Пушкин, сливая с образом поэзии образ любимой женщины и сохраняя большую часть символов Жуковского, кроме религиозно–мистических

Твои небесные черты…

Тянулись тихо дни мои

Без божества, без вдохновенья…

И для него воскресли вновь

И божество, и вдохновенье…

строит из этого материала не только произведение новой ритмической и образной композиции, но и иного смыслового разрешения, чуждого идейно–символической концепции Жуковского».

Не надо забывать, что Виноградов сделал такое заявление в 1934 году. Это был период широкой антирелигиозной пропаганды и торжества материалистического взгляда на развитие человеческого общества. На протяжении ещё полувека советские литературоведы не касались религиозной темы в творчестве А. С. Пушкина.

Строки «в молчаньи грусти безнадежной», «в дали, во мраке заточенья» очень созвучны «Эде» Е. А. Баратынского; Некоторые рифмы Пушкин позаимствовал у себя самого – из письма Татьяны к Онегину:

И в это самое мгновенье

Не ты ли, милое виденье…

И здесь нет ничего удивительного – творчество Пушкина насыщено литературными реминисценциями и даже прямыми цитатами; однако, используя понравившиеся строки, поэт преображал их до неузнаваемости.

ВОПРОСЫ.
A. Как в двух предложениях изложить суть текста для анализа?
B. Согласуются ли с текстом для анализа утверждения ниже? Для каждого ответьте «да» или «нет» и дословно приведите решающие слова текста.
(i) Виноградов сделал своё заявление в 1934 году.
(ii) Пушкин сохранил религиозно-мистические символы Жуковского.
(iii) Некоторые рифмы Пушкин взял из «Эды» Баратынского.
C. Ответьте на вопросы по тексту для анализа.
(i) С каким произведением Баратынского созвучны строки «в молчаньи грусти безнадежной»?
(ii) Как долго ещё, по тексту, советские литературоведы не касались религиозной темы в творчестве Пушкина?
(iii) Чем, согласно тексту, насыщено творчество Пушкина?
Приведённый далее материал для этой работы не нужен.

РАЗДЕЛ ДАННЫХ.

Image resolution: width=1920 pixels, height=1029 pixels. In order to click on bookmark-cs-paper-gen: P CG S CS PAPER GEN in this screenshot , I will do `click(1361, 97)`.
* * *
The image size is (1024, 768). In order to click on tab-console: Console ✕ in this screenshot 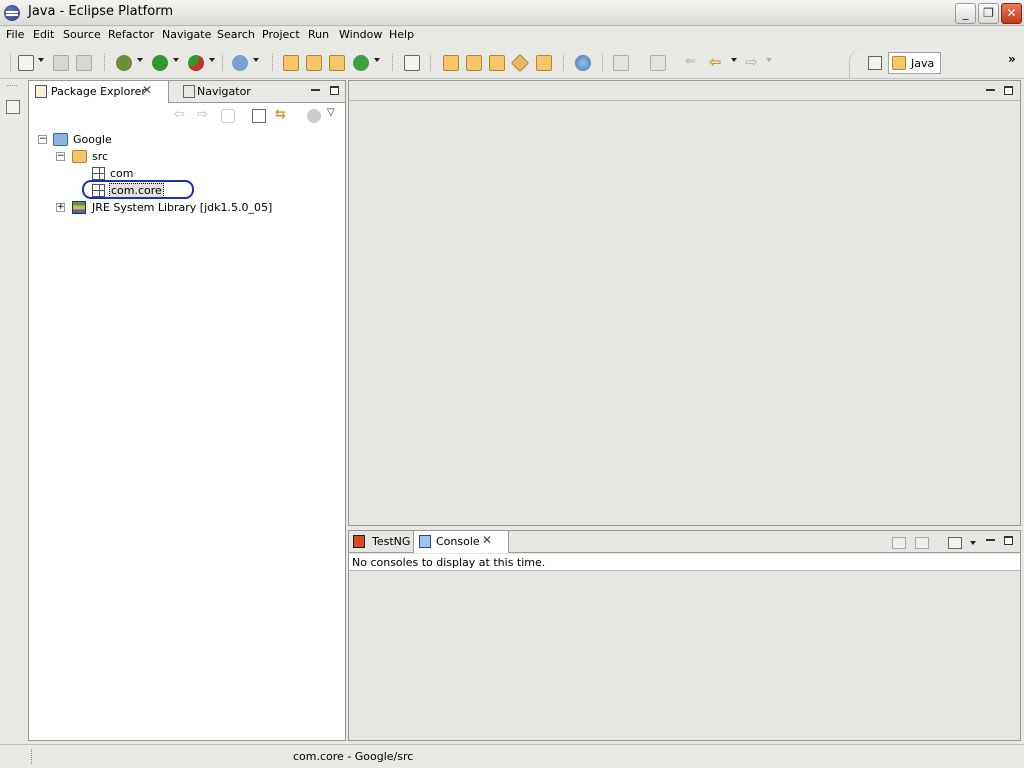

ОТВЕТЫ НА ЗАДАНИЯ.
A. По заявлению, которое Виноградов сделал в 1934 году, в период широкой антирелигиозной пропаганды, Пушкин сохраняет большую часть символов Жуковского, кроме религиозно-мистических, но строит из них произведение иного смыслового разрешения. Некоторые строки Пушкина созвучны «Эде» Баратынского, часть рифм он взял из письма Татьяны к Онегину, однако заимствованные строки поэт преображал до неузнаваемости.

B.
(i) Да: «Виноградов сделал такое заявление в 1934 году».
(ii) Нет: «сохраняя большую часть символов Жуковского, кроме религиозно–мистических».
(iii) Нет: «Некоторые рифмы Пушкин позаимствовал у себя самого – из письма Татьяны к Онегину».

C.
(i) С «Эдой».
(ii) На протяжении ещё полувека.
(iii) Литературными реминисценциями и даже прямыми цитатами.